TASK REQUIREMENTS
Restate word for word the lines of the data below, from the first through the one that has "Архитектура (103, 2413)".

[Saved entries]

*** Block opens ***

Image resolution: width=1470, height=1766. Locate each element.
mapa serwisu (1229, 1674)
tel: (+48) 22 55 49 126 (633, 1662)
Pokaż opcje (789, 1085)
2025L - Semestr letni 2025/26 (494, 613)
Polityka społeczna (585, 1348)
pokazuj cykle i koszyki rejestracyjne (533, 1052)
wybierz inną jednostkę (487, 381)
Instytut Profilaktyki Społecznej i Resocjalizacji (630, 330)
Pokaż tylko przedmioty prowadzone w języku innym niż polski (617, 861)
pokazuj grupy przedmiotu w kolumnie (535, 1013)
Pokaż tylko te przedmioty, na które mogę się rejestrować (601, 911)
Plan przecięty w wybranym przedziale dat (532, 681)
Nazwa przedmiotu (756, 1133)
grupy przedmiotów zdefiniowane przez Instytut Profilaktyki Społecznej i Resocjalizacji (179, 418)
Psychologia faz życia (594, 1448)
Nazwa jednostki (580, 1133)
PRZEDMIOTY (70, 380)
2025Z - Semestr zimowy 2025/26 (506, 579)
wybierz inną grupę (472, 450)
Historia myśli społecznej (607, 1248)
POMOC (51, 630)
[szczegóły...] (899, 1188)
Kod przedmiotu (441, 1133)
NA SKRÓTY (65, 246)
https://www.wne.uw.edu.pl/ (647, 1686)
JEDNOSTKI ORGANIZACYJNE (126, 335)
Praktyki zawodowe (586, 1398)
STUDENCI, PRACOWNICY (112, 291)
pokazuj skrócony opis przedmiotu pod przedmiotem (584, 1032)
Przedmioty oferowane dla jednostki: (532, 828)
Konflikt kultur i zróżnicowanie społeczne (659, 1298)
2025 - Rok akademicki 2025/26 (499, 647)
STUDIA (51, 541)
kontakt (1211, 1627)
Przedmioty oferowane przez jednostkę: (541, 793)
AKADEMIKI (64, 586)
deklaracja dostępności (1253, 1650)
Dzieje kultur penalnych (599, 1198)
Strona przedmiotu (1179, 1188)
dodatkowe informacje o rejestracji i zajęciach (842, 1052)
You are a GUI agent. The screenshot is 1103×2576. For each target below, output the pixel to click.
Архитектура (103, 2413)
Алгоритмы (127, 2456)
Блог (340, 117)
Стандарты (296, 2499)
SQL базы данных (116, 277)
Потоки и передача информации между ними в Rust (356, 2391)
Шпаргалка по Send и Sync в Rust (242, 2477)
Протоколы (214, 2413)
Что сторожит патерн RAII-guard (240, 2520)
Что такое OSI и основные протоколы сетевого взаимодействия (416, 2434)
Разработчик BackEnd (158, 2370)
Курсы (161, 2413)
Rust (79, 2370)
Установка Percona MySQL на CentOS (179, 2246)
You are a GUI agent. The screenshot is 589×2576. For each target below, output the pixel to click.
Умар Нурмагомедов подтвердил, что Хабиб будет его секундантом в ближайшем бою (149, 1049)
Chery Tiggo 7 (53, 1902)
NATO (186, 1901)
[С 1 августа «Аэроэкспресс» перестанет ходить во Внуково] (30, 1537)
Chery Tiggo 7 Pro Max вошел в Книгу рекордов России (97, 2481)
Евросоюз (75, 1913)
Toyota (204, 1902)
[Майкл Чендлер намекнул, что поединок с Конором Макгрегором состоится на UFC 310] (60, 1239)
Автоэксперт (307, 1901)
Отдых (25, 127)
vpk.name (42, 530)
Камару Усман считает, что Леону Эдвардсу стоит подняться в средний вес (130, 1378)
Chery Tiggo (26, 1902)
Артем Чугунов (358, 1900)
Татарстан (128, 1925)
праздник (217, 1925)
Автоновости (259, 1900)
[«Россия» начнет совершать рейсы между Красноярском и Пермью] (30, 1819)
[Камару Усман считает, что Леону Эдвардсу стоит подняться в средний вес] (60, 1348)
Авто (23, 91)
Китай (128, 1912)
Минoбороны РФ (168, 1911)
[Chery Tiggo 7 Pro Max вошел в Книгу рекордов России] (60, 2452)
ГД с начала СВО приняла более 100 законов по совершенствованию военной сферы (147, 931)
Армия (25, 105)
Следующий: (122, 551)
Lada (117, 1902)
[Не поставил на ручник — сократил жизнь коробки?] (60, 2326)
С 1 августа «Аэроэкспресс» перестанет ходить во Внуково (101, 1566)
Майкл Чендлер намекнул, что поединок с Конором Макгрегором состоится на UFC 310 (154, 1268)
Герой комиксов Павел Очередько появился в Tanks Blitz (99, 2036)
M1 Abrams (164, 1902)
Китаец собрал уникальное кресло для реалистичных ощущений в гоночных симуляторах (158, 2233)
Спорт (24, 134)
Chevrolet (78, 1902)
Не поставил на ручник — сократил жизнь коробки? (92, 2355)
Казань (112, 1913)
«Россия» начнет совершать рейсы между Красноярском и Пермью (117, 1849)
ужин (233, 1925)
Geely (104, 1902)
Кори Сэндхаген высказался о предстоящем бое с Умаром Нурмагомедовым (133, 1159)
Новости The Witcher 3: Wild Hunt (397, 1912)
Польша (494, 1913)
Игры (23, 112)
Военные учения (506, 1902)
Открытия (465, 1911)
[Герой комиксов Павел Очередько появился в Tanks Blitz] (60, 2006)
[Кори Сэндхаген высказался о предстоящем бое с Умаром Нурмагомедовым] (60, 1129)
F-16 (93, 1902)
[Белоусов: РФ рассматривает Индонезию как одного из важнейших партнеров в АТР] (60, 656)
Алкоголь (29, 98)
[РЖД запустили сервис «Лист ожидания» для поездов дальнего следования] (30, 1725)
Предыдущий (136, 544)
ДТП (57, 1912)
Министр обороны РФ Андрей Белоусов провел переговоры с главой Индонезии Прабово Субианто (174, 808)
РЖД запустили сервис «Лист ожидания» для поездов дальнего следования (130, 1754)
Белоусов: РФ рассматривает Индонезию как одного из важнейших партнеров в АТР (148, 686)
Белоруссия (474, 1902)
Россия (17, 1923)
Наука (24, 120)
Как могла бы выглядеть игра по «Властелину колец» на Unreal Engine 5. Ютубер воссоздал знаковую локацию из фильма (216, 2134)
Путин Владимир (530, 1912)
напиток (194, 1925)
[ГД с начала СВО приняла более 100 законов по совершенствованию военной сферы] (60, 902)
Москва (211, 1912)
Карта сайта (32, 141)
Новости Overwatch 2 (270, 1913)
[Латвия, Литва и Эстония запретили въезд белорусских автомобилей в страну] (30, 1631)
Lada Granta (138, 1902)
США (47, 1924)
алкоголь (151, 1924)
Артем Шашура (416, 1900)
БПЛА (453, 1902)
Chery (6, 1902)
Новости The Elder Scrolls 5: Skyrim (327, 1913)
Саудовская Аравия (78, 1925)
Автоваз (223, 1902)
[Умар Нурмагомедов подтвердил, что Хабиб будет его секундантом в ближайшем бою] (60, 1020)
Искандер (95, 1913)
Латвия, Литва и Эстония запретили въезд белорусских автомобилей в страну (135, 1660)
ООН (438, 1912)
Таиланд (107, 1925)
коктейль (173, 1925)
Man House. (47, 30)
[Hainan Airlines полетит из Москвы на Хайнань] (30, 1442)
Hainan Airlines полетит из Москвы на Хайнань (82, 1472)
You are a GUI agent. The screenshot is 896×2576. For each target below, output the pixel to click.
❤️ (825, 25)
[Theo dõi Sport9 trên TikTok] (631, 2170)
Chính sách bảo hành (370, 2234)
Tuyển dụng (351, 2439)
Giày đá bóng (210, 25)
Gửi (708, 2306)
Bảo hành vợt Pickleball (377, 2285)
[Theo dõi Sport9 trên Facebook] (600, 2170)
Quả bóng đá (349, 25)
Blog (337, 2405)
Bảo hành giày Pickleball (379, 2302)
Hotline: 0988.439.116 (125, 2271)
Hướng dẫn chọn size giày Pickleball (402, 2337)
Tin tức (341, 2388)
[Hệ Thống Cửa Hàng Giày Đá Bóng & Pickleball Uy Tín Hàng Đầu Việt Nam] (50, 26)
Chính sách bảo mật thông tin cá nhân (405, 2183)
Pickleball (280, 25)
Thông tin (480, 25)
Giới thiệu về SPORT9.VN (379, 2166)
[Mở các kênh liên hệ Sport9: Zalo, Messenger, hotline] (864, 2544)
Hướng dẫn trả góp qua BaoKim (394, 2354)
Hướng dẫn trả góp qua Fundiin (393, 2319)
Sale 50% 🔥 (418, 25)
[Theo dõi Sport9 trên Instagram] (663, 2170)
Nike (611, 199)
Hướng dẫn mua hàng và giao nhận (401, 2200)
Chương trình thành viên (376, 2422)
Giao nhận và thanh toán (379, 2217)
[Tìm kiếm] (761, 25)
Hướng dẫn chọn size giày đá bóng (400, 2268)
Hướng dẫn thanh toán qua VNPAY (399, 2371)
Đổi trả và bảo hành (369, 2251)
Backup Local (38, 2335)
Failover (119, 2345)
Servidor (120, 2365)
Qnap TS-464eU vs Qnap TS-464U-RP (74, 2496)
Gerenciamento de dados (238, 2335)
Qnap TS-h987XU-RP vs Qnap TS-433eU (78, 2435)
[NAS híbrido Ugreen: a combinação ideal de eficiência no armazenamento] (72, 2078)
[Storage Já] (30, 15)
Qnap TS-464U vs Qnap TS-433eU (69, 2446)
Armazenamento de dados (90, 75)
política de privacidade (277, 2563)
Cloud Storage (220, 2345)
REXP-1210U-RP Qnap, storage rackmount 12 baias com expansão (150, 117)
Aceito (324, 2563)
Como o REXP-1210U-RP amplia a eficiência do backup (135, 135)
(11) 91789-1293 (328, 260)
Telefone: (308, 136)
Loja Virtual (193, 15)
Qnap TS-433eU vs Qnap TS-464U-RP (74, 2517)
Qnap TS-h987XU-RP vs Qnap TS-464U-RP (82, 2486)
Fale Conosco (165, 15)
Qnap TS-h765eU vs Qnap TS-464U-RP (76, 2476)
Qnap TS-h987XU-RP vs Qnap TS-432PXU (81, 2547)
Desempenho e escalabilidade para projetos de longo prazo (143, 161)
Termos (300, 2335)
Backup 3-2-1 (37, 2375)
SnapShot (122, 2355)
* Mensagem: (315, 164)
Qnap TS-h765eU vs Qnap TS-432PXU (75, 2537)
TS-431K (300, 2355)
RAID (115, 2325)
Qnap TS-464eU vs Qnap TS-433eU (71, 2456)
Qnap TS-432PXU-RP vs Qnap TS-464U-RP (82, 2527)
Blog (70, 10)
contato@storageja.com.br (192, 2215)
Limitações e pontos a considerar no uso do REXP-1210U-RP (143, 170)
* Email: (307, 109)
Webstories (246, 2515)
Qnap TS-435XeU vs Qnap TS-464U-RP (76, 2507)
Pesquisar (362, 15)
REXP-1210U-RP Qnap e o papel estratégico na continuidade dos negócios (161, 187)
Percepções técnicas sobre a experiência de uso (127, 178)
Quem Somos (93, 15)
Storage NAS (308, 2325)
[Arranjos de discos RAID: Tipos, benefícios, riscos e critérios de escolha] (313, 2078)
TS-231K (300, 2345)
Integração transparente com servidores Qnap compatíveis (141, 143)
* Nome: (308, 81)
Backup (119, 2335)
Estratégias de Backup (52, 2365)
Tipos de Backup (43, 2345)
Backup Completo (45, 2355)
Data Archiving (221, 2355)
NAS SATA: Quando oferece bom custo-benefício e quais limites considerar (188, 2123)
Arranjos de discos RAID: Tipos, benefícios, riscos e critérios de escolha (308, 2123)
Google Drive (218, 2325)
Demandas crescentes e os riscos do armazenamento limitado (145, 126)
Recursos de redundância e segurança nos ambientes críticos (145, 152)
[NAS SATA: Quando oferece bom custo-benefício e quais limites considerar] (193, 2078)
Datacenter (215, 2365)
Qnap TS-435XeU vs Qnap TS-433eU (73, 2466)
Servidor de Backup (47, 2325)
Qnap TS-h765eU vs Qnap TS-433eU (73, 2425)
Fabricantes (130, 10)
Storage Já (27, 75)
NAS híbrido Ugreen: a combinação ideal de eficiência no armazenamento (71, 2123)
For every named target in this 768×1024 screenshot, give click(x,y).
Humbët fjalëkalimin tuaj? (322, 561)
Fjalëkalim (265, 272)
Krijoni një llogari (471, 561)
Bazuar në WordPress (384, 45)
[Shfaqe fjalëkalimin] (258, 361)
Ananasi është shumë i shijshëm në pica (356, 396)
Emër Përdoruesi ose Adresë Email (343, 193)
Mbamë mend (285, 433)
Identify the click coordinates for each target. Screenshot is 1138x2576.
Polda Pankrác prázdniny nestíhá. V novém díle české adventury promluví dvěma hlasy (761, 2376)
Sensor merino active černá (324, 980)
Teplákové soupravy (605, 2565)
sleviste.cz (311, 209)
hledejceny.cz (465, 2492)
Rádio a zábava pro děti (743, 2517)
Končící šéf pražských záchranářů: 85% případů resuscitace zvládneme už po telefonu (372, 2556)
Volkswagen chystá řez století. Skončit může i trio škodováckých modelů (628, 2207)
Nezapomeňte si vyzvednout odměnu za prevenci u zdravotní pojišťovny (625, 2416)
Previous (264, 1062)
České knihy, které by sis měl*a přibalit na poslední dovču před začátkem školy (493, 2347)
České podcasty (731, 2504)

*** Block closes ***

SOLUTION
Image resolution: width=1470, height=1766. Locate each element.
mapa serwisu (1229, 1674)
tel: (+48) 22 55 49 126 (633, 1662)
Pokaż opcje (789, 1085)
2025L - Semestr letni 2025/26 (494, 613)
Polityka społeczna (585, 1348)
pokazuj cykle i koszyki rejestracyjne (533, 1052)
wybierz inną jednostkę (487, 381)
Instytut Profilaktyki Społecznej i Resocjalizacji (630, 330)
Pokaż tylko przedmioty prowadzone w języku innym niż polski (617, 861)
pokazuj grupy przedmiotu w kolumnie (535, 1013)
Pokaż tylko te przedmioty, na które mogę się rejestrować (601, 911)
Plan przecięty w wybranym przedziale dat (532, 681)
Nazwa przedmiotu (756, 1133)
grupy przedmiotów zdefiniowane przez Instytut Profilaktyki Społecznej i Resocjalizacji (179, 418)
Psychologia faz życia (594, 1448)
Nazwa jednostki (580, 1133)
PRZEDMIOTY (70, 380)
2025Z - Semestr zimowy 2025/26 (506, 579)
wybierz inną grupę (472, 450)
Historia myśli społecznej (607, 1248)
POMOC (51, 630)
[szczegóły...] (899, 1188)
Kod przedmiotu (441, 1133)
NA SKRÓTY (65, 246)
https://www.wne.uw.edu.pl/ (647, 1686)
JEDNOSTKI ORGANIZACYJNE (126, 335)
Praktyki zawodowe (586, 1398)
STUDENCI, PRACOWNICY (112, 291)
pokazuj skrócony opis przedmiotu pod przedmiotem (584, 1032)
Przedmioty oferowane dla jednostki: (532, 828)
Konflikt kultur i zróżnicowanie społeczne (659, 1298)
2025 - Rok akademicki 2025/26 (499, 647)
STUDIA (51, 541)
kontakt (1211, 1627)
Przedmioty oferowane przez jednostkę: (541, 793)
AKADEMIKI (64, 586)
deklaracja dostępności (1253, 1650)
Dzieje kultur penalnych (599, 1198)
Strona przedmiotu (1179, 1188)
dodatkowe informacje o rejestracji i zajęciach (842, 1052)
You are a GUI agent. The screenshot is 1103×2576. For each target below, output the pixel to click.
Архитектура (103, 2413)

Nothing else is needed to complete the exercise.